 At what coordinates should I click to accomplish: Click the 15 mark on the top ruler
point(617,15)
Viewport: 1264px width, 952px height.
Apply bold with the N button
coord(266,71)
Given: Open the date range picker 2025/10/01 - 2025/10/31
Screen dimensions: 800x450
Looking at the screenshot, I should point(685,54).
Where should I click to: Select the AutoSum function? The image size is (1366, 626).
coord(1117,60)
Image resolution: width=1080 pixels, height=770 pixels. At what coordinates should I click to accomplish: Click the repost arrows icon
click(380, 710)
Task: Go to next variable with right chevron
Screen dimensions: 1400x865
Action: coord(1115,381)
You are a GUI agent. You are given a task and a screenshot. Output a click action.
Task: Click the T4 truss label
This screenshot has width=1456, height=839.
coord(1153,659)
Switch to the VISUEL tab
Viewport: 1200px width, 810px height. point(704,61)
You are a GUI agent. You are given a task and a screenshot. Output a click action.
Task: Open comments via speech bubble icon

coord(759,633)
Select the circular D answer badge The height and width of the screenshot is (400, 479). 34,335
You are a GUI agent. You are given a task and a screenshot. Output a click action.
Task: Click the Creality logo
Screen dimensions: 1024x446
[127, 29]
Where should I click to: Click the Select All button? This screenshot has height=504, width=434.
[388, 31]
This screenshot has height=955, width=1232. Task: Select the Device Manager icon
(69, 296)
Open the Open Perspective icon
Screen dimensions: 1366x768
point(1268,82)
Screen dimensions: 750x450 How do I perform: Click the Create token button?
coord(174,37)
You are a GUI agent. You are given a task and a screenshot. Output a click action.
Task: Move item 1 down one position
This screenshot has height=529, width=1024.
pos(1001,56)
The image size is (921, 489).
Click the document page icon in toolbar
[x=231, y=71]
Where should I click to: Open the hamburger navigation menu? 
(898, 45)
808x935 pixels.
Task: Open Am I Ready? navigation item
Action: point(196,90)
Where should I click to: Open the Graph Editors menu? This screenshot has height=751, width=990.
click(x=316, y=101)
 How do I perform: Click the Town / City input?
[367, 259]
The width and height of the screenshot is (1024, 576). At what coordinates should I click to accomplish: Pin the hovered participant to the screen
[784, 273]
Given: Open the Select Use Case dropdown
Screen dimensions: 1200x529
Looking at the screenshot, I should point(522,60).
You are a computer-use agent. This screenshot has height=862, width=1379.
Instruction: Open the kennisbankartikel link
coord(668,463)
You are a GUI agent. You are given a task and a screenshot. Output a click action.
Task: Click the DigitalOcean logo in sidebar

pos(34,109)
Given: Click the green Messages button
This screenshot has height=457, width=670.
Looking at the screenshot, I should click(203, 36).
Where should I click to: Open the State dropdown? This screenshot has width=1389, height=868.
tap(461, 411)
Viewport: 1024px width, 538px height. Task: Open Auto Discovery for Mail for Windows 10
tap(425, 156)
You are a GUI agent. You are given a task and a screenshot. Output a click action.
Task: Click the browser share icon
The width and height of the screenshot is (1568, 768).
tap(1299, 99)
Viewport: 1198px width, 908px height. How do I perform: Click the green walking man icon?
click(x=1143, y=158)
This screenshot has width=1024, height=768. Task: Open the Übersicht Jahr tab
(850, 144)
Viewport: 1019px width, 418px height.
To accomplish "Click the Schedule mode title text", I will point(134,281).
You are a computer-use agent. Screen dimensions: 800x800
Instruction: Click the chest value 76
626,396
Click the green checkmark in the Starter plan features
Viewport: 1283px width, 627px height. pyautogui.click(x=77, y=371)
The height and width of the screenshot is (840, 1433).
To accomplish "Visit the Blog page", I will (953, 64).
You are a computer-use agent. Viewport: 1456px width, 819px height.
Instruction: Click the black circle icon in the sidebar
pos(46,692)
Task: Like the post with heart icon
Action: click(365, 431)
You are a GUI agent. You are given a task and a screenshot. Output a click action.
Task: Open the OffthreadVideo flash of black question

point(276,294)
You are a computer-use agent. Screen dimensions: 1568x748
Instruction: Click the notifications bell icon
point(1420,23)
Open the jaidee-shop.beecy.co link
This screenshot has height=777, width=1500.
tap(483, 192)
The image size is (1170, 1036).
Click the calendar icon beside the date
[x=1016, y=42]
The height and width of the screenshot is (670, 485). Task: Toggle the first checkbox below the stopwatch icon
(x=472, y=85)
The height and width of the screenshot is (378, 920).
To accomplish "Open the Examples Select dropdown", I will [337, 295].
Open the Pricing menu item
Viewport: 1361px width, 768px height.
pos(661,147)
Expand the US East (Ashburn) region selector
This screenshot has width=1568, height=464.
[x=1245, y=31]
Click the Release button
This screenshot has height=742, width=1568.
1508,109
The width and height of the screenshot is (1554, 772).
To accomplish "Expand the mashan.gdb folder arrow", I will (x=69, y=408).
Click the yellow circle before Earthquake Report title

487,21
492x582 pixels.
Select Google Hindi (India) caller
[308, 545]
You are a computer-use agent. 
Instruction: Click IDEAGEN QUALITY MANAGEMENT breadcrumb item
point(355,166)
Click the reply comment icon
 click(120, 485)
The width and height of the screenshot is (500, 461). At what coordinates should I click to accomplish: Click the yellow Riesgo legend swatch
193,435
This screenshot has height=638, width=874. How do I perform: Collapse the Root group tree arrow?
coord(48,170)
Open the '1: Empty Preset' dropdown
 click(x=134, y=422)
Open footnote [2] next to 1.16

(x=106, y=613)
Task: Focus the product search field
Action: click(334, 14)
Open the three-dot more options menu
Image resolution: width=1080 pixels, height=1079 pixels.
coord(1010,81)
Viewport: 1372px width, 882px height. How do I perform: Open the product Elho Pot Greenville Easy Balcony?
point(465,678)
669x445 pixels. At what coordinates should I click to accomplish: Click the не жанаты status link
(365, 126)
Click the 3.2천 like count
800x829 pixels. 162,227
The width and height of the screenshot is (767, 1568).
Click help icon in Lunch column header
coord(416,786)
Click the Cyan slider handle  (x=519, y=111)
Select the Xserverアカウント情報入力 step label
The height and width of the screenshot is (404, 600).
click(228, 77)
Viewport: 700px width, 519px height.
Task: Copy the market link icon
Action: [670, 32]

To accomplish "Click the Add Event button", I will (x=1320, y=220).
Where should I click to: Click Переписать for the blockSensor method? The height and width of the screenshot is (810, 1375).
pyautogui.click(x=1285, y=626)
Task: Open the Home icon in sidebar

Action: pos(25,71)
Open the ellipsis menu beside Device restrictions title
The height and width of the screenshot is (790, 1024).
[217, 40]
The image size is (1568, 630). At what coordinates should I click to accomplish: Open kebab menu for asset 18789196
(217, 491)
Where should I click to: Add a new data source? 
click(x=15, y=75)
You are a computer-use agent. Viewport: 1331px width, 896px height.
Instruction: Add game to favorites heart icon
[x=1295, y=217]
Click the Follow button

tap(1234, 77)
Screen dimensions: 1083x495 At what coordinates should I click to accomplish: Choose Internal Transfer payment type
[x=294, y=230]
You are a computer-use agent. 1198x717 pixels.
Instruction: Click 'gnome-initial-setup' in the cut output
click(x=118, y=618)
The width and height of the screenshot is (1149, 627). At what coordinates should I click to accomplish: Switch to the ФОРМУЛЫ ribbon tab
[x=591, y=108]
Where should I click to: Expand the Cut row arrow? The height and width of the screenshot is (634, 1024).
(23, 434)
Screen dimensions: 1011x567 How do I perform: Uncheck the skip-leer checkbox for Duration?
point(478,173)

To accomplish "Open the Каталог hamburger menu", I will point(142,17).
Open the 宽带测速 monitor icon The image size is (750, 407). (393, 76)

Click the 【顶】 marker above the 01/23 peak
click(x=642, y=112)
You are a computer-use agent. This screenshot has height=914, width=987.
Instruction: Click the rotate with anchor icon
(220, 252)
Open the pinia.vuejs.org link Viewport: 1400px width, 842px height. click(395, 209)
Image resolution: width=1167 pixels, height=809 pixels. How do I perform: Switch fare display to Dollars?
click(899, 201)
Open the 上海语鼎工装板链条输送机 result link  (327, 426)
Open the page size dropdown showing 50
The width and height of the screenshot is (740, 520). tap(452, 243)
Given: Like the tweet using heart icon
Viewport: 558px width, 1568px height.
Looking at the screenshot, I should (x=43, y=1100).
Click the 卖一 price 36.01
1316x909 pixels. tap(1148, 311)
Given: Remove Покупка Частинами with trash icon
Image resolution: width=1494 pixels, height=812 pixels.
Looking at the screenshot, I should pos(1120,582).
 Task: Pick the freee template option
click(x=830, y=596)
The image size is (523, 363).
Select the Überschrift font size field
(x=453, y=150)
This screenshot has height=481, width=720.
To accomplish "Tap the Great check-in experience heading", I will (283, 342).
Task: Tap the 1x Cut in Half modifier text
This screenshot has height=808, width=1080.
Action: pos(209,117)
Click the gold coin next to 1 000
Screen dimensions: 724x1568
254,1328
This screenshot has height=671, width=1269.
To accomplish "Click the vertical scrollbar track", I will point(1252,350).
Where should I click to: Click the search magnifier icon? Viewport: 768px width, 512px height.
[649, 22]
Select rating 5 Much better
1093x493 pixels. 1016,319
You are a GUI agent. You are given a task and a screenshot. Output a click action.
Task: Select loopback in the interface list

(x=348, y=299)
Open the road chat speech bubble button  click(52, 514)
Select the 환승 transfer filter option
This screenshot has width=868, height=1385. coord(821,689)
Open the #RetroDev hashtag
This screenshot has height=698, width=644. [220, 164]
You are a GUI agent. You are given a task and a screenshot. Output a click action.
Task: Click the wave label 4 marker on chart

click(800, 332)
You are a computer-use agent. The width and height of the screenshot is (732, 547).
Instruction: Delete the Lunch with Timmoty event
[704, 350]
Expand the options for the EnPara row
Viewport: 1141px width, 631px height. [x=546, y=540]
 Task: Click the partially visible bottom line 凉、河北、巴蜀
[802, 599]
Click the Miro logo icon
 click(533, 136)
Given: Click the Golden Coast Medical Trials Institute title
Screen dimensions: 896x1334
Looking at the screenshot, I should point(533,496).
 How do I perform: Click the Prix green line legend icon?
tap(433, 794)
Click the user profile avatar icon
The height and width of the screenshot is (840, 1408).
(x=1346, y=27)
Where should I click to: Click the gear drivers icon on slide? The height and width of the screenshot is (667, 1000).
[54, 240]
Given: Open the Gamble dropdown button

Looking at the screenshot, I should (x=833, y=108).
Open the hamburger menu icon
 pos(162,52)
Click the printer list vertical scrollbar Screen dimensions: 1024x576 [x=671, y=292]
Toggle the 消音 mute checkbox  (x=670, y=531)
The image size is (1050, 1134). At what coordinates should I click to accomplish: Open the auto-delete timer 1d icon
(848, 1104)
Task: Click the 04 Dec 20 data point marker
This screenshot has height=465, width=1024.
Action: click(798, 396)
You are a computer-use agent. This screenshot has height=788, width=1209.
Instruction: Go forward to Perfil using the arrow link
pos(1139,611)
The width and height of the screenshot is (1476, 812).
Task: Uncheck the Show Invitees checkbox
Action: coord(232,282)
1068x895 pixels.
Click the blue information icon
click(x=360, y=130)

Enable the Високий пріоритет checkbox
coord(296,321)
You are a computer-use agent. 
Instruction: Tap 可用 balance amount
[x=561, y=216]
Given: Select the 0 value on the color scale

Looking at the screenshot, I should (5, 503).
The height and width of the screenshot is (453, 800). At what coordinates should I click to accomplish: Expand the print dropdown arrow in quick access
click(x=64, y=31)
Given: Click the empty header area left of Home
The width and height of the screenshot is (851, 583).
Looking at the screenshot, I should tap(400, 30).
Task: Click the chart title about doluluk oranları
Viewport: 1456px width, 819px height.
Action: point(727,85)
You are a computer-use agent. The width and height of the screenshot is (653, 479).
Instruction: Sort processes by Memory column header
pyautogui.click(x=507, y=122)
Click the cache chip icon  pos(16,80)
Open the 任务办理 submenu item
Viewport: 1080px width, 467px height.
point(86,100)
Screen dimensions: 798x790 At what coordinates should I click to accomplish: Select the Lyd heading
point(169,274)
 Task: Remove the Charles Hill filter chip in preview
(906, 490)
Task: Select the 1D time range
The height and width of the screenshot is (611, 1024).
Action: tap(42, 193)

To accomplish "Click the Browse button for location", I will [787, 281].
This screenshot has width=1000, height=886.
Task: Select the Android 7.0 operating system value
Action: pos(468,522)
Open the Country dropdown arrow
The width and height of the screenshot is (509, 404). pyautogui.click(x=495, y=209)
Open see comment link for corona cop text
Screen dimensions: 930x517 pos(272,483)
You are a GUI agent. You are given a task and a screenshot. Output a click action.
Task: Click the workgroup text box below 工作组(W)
======
== What is being asked ==
Beginning with the line that contains "Instruction: Sort processes", write out every line through the end of the entries above, exactly.

== Written response ==
Instruction: Sort processes by Memory column header
pyautogui.click(x=507, y=122)
Click the cache chip icon  pos(16,80)
Open the 任务办理 submenu item
Viewport: 1080px width, 467px height.
point(86,100)
Screen dimensions: 798x790 At what coordinates should I click to accomplish: Select the Lyd heading
point(169,274)
 Task: Remove the Charles Hill filter chip in preview
(906, 490)
Task: Select the 1D time range
The height and width of the screenshot is (611, 1024).
Action: tap(42, 193)

To accomplish "Click the Browse button for location", I will [787, 281].
This screenshot has width=1000, height=886.
Task: Select the Android 7.0 operating system value
Action: pos(468,522)
Open the Country dropdown arrow
The width and height of the screenshot is (509, 404). pyautogui.click(x=495, y=209)
Open see comment link for corona cop text
Screen dimensions: 930x517 pos(272,483)
You are a GUI agent. You are given a task and a screenshot. Output a click action.
Task: Click the workgroup text box below 工作组(W)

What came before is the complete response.